Use a clean, scannable format. Group by category: Actuarial Methods (reserving, pricing, experience studies), Technical Tools (SAS, R, SQL, AXIS), Certifications (FSA, MAAA, CERA). This section exists primarily for ATS parsing — make it comprehensive [12].

Experience Bullets (6-8 Per Role)

Each bullet should contain one to two keywords embedded in a quantified accomplishment. "Developed stochastic reserving model in R, reducing reserve volatility estimate by 15%" naturally includes three keywords (stochastic, reserving, R) without feeling forced.

Education & Certifications Section

List every passed exam individually. "SOA Exam STAM — Passed July 2022" gives ATS a discrete, matchable keyword. A blanket "passed multiple actuarial exams" gives it nothing.

The test: Read your resume aloud. If any sentence sounds like a keyword list rather than a description of work you actually did, rewrite it. ATS sophistication has increased — modern systems evaluate keyword context, not just keyword presence [11].

Key Takeaways

Actuarial resumes fail ATS screening when they rely on internal shorthand instead of the specific terminology hiring managers use in job postings. With only 2,400 annual openings [8] and median compensation of $125,770 [1], competition for actuarial roles demands precision.

Your optimization checklist:

  • Mirror exact keywords from the job posting, including both abbreviated and spelled-out forms
  • List every actuarial exam and designation individually
  • Include specific software names (SAS, R, Python, SQL, AXIS) in both your skills section and experience bullets
  • Use actuarial action verbs — modeled, quantified, projected, estimated — not generic alternatives
  • Distribute keywords across all four resume sections for maximum ATS scoring
  • Quantify every accomplishment with dollar amounts, percentages, or portfolio sizes

Ready to build an ATS-optimized actuary resume? Resume Geni's templates are designed to pass ATS parsing while maintaining the clean, professional formatting that actuarial hiring managers expect.

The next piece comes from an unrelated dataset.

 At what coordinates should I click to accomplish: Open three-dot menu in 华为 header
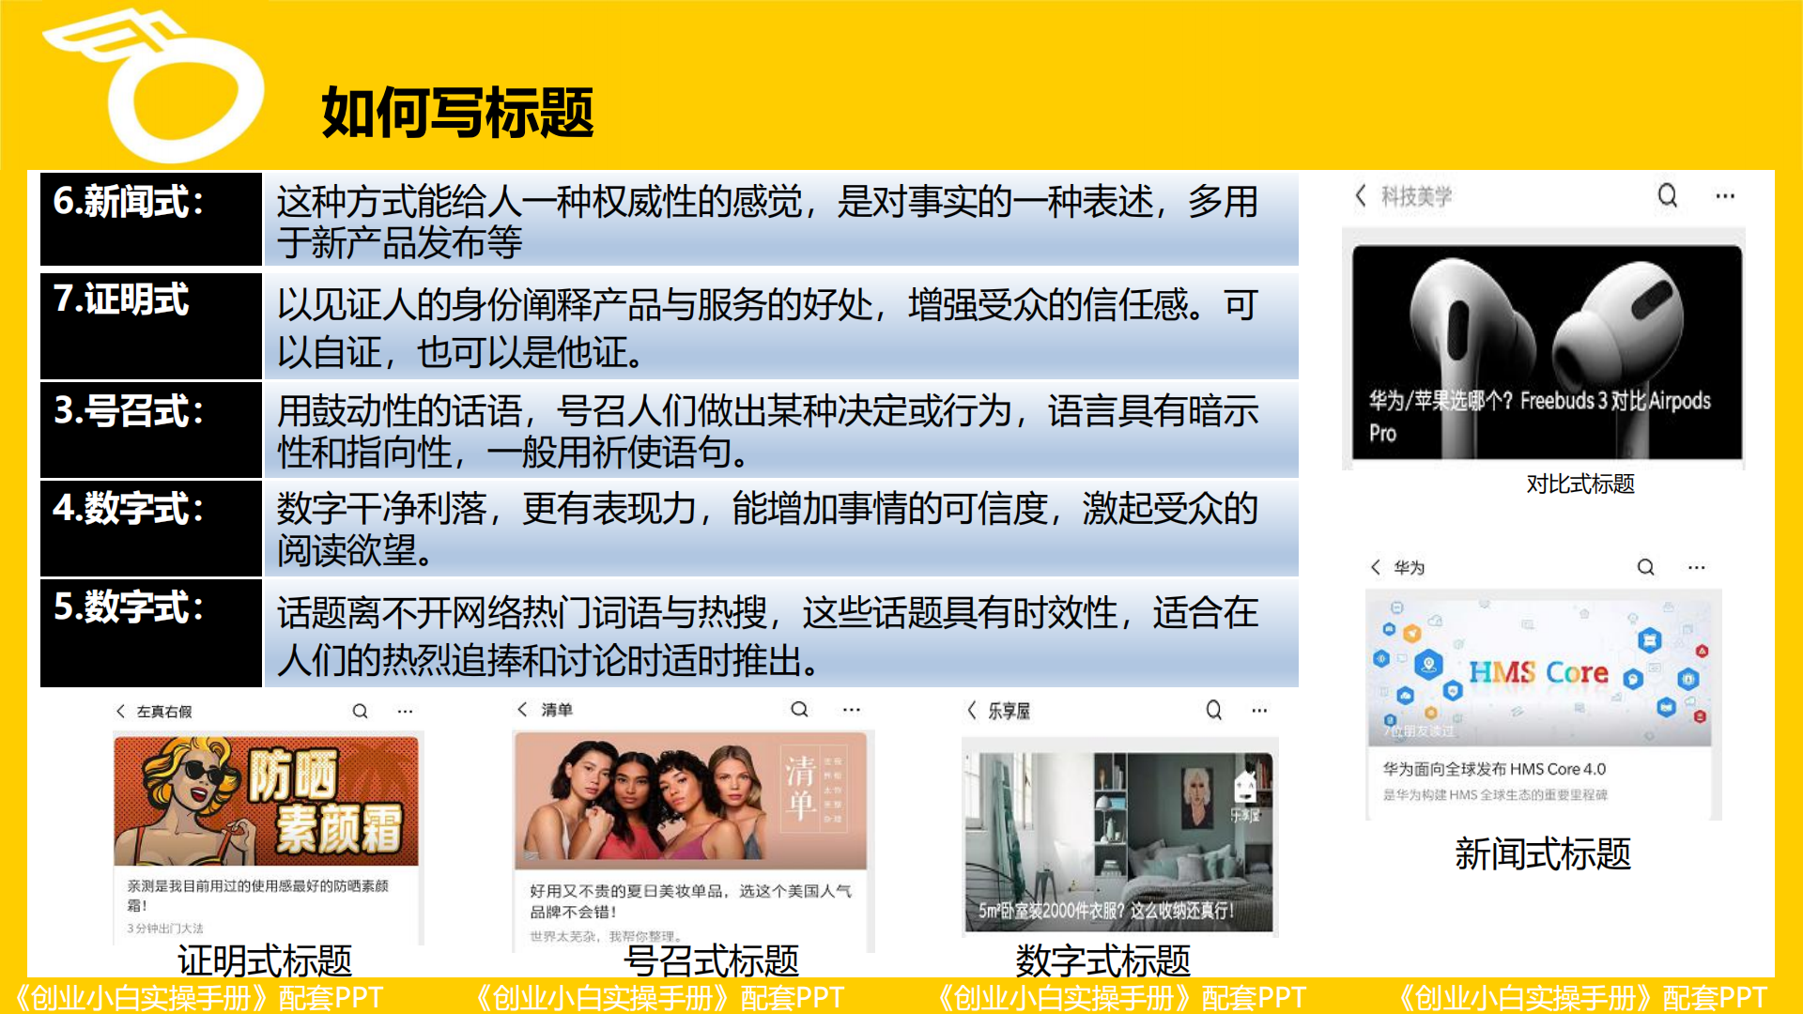1696,567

Frequently Asked Questions

How many keywords should be on an actuary resume?

Aim for 25-35 unique, relevant keywords distributed across your resume. This includes hard skills, tools, certifications, and industry terms. The exact number depends on the job posting — your goal is to match 70-80% of the keywords in the specific posting you're targeting [12].

Should I list actuarial exams I haven't passed yet?

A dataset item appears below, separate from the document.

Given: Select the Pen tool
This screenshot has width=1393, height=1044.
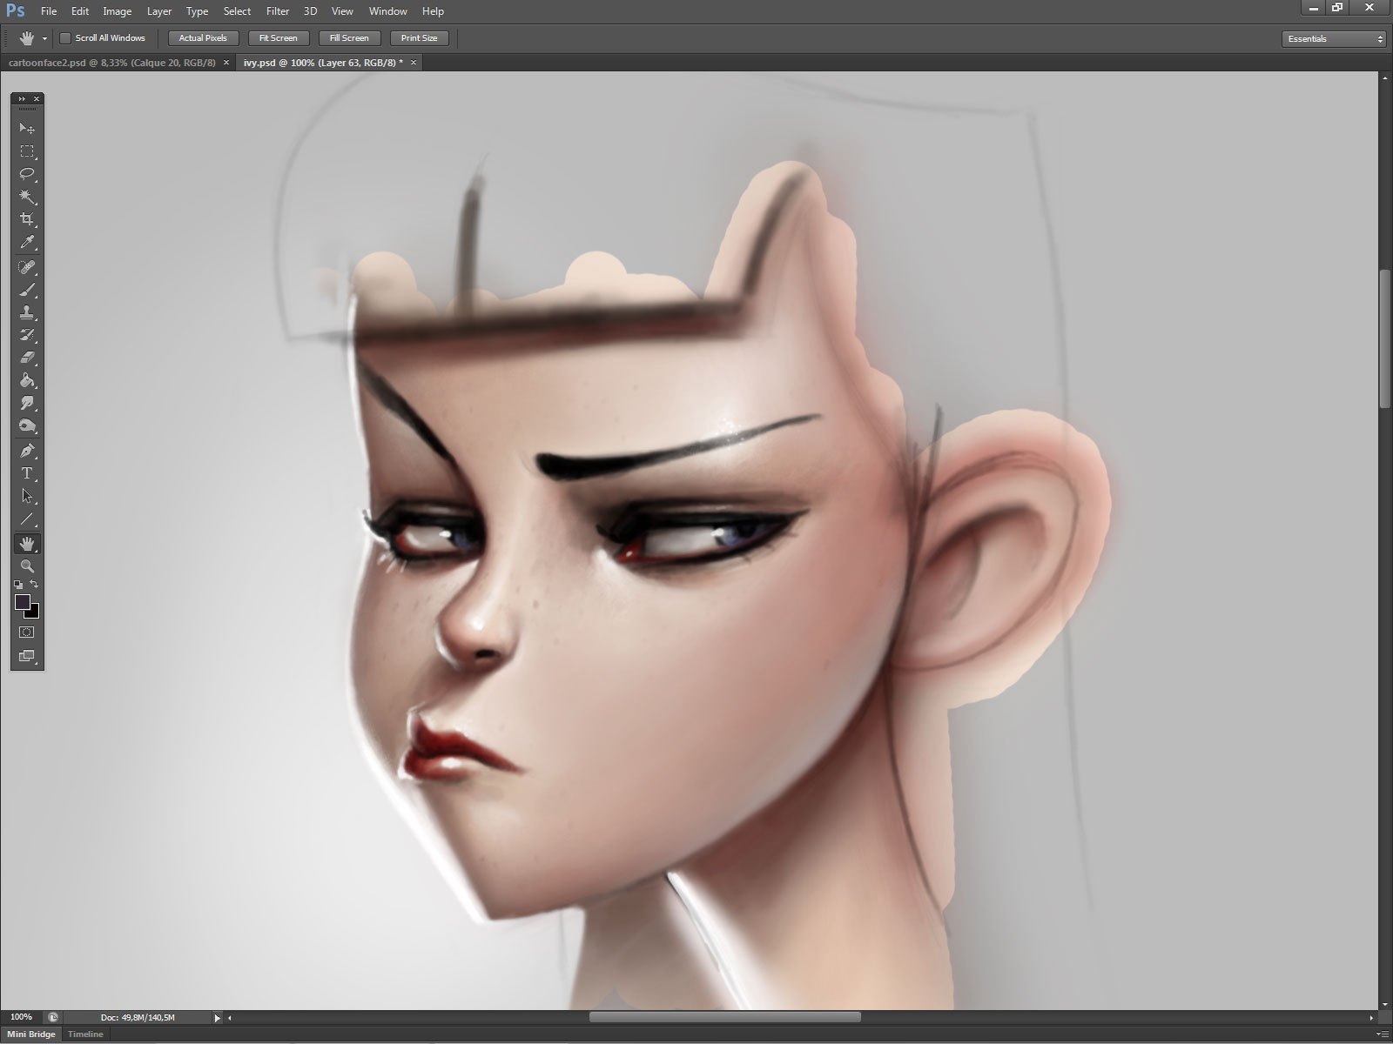Looking at the screenshot, I should click(26, 450).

List only passed exams and exams you're currently sitting for (with expected date). Writing "Sitting for Exam STAM — October 2025" is acceptable and gives ATS a keyword match. Never list failed attempts.

Do ATS systems recognize actuarial abbreviations like FSA, ACAS, or IBNR?

Some do, some don't. The safest approach is to spell out the term once and include the abbreviation in parentheses: "Fellow of the Society of Actuaries (FSA)." This ensures both forms are captured by the ATS parser [11].

Should I tailor my resume keywords for every actuarial job application?

Yes. A health actuary posting emphasizes different keywords than a P&C reserving role. Review each job description, identify the top 10-15 keywords it uses, and ensure your resume includes them in context. This is the single highest-impact optimization you can make [12].

How do I handle keywords for career-changers entering actuarial science?

Focus on transferable technical keywords — statistical analysis, data analysis, Python, R, SQL, financial modeling — and prominently feature your exam progress. Actuarial hiring managers understand career transitions; ATS systems don't. Your keywords need to bridge that gap [7].

Is a skills section necessary, or can I embed all keywords in experience bullets?

Both. A dedicated skills section ensures ATS captures keywords even with imperfect parsing of your bullet points. Experience bullets prove you've actually used those skills. Omitting either one weakens your ATS score [12].

What's the biggest ATS mistake actuaries make?

Listing "Actuarial Science" as a skill and assuming that covers everything. ATS systems match granular keywords — reserving, pricing, predictive modeling, catastrophe modeling — not umbrella terms. Be specific about what you actually do, using the exact language from the job posting [11].